The 2012 allocations are based on the sums the Health Service Executive expects a hospital to spend during the year, rather than on historic budgets. In many hospitals the latter tended to be works of fiction, which is one reason large budget overruns were regularly seen at the end of each year.
The new system means that budget overruns in the hospitals at the end of 2013 will be less spectacular than in previous years, leading to fewer of the last-minute cuts to services seen in previous years as administrators struggled to balance budgets.
And that means less bad press for the HSE and Minister for Health James Reilly.
Rewarding offenders
However, the effect of this change is to punish those hospitals which have been keeping within their budgets, while at the same time appearing to reward offenders who consistently failed to adhere to budgets.
It’s a strange way of doing business and it seems to run counter to a lot of the recent rhetoric from the Department of Health, which has warned that overspenders would be punished, not rewarded.
Thus it is that St James’s Hospital in Dublin has been handed the largest single cut in its budget, which is being reduced from €264 million in 2012 to €255 million this year. Aside from being the largest hospital in the State, St James’s is also one of the best managed: it comes closest among all the big hospitals to staying within budget, it has far fewer patients on trolleys than the other Dublin hospitals and it recently landed the National Children’s Hospital project.

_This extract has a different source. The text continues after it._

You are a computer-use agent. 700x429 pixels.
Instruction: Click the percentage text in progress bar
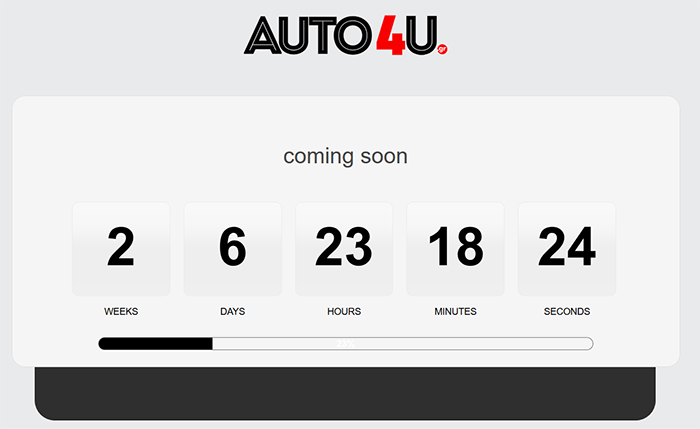point(346,344)
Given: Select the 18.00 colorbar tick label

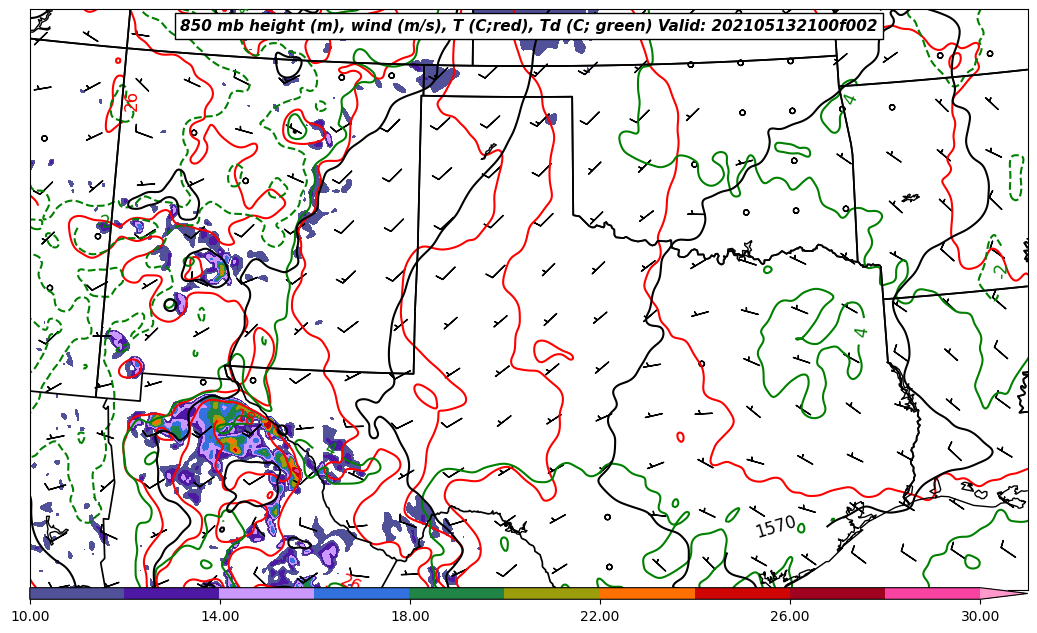Looking at the screenshot, I should click(x=410, y=616).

The allocations seem designed with a view to tackling the problems in the hospitals with the longest trolley waits.
While in most hospitals the figures for patients on trolleys, and for inpatient waits, have greatly improved, a number of hospitals haven’t been able to improve their systems sufficiently.
The solution put forward by the HSE is to throw money at the problem.
Trolley numbers
Thus, the Louth-Meath Hospital Group, which includes Our Lady of Lourdes Hospital in Drogheda, is getting 13.9 per cent more in funding this year, while the Mid-Western Regional Hospitals Group, which includes Mid-Western Regional Hospital in Limerick, is up 11.5 per cent.
In Dublin, two hospitals with big trolley numbers have also received increased budgets: Beaumont Hospital is up 8.4 per cent while Connolly Hospital Blanchardstown is up 6.2 per cent.
“Limerick and Beaumont overrun budgets because they admit patients too early, discharge them too late and have a very high ratio of private to public consultant activity. St James’s and some others do not,” said a disinterested but informed source.